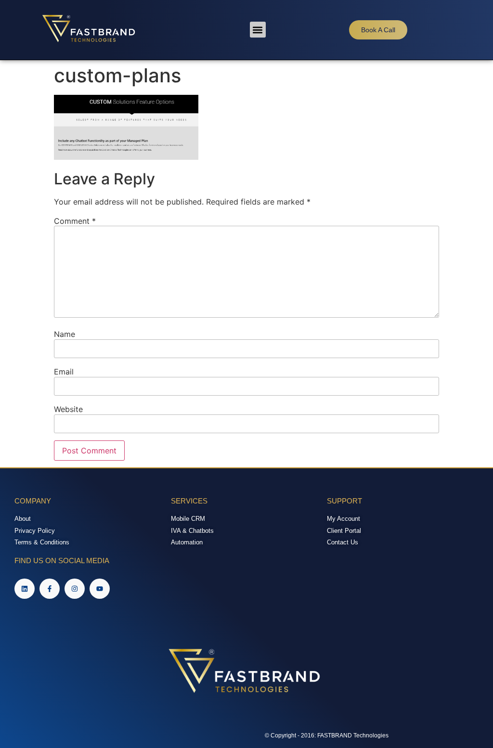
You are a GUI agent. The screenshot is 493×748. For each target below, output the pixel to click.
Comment (75, 221)
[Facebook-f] (49, 589)
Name (64, 334)
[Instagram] (75, 589)
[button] (258, 30)
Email (64, 371)
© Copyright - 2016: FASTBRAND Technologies (327, 735)
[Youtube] (100, 589)
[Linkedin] (24, 589)
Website (68, 409)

§ **WHAT NEEDS TO BE DONE**
Retype all of the entries above word for word, leaving the pictures out.

§ **TASK RESPONSE**
You are a GUI agent. The screenshot is 493×748. For each target below, output the pixel to click.
Comment (75, 221)
[Facebook-f] (49, 589)
Name (64, 334)
[Instagram] (75, 589)
[button] (258, 30)
Email (64, 371)
© Copyright - 2016: FASTBRAND Technologies (327, 735)
[Youtube] (100, 589)
[Linkedin] (24, 589)
Website (68, 409)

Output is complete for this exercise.